Bunun ardından İsrail ordusu, yerinden edilen Filistinlilere dün tekrar saldırı düzenlemişti. Refah'ta İsrail'in "güvenli bölge" diye tanımladığı El-Mevasi'deki çadırlara yapılan saldırıda 21 kişi öldürülürken, 64 kişi yaralanmıştı. 

Diğer yandan Amerikan medya kuruluşu CNN, 26 Mayıs'taki saldırıda İsrail ordusunun ABD yapımı mühimmat kullandığını aktardı. 

Patlayıcı silah uzmanı Chris Cobb-Smith, İsrail ordusunun saldırıda GBU-39 adlı küçük çaplı bombaları kullandığını söyledi. Bu bombalar, Amerikan savunma ve havacılık firması Boeing tarafından üretiliyor. 

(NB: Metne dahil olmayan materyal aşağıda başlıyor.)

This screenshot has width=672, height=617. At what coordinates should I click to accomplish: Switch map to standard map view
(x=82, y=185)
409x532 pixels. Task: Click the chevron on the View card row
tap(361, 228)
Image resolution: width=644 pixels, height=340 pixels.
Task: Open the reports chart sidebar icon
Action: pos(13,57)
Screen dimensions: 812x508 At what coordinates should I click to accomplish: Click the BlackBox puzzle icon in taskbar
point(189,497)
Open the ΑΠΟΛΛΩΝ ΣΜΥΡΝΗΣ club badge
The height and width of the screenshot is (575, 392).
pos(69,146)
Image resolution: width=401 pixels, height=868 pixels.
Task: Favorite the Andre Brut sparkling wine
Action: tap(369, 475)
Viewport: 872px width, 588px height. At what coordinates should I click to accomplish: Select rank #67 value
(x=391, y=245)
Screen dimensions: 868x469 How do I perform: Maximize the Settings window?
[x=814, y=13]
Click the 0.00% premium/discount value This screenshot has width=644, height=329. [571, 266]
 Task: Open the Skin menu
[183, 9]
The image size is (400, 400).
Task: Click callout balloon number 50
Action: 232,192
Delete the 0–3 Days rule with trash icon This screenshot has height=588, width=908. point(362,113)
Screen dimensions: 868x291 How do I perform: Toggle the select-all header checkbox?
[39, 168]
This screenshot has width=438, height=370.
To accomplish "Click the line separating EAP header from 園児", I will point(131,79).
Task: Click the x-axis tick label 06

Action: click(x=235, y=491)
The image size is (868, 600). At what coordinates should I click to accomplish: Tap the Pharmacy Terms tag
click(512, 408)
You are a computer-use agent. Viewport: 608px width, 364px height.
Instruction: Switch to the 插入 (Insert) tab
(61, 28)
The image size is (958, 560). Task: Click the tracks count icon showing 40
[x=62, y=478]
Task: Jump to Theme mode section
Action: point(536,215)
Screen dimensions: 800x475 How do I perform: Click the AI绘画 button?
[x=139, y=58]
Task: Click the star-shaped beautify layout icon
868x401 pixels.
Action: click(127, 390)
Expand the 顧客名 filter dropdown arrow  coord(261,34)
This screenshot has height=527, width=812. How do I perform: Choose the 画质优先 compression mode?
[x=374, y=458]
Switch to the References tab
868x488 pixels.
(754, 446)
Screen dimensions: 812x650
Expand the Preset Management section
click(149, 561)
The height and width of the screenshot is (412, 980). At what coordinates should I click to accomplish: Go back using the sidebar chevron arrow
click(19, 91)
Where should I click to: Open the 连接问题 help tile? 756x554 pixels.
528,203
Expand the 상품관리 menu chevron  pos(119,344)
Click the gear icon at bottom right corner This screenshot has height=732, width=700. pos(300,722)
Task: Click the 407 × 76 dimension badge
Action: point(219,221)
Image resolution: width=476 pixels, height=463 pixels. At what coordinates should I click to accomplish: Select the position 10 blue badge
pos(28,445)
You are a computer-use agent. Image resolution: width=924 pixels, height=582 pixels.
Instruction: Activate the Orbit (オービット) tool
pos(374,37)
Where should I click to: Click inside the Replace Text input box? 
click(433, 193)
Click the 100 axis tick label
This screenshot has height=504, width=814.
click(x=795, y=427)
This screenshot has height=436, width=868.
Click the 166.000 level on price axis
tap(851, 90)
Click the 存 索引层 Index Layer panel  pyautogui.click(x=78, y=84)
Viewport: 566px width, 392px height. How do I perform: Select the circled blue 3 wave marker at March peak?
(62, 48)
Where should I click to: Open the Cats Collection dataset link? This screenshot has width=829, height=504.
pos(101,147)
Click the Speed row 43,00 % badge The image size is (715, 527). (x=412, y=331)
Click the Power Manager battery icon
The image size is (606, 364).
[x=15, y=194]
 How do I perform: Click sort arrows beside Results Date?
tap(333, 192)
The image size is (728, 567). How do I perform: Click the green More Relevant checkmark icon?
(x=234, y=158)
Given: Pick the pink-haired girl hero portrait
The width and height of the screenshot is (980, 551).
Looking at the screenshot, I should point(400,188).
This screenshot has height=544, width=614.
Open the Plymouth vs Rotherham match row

ABD ise Refah'ta Filistinlilerin kamplarına düzenlenen saldırıların "kırmızı çizgilerini geçmediğini" bildirdi. 

Beyaz Saray Ulusal Güvenlik İletişim Danışmanı John Kirby, Refah'taki durumun "içler acısı ve çok trajik" olduğunu, sivil ölümlerini kınadıklarını belirtti. Ancak Kirby, Refah'ta halen kapsamlı bir kara harekatı düzenlenmediğini savunarak, son saldırıların "belirledikleri kırmızı çizgiyi geçmediğini" söyledi.

Washington yönetimi, Gazze Şeridi'ne yardım tedariki için bir yüzer liman da inşa etmişti. 17 Mayıs'ta kullanıma açılan 320 milyon dolarlık limandan tedarikin salı günü geçici olarak askıya alındığı bildirildi. 

ABD ordusundan yapılan açıklamada, kötü hava koşulları nedeniyle iskelenin zarar gördüğü belirtildi. 25 Mayıs'ta da iskelenin bir parçası koparak karaya oturmuştu. Pentagon, iskelenin yeniden bir araya getirilip sabitlenmesinin en az bir hafta sürebileceğini ifade etti.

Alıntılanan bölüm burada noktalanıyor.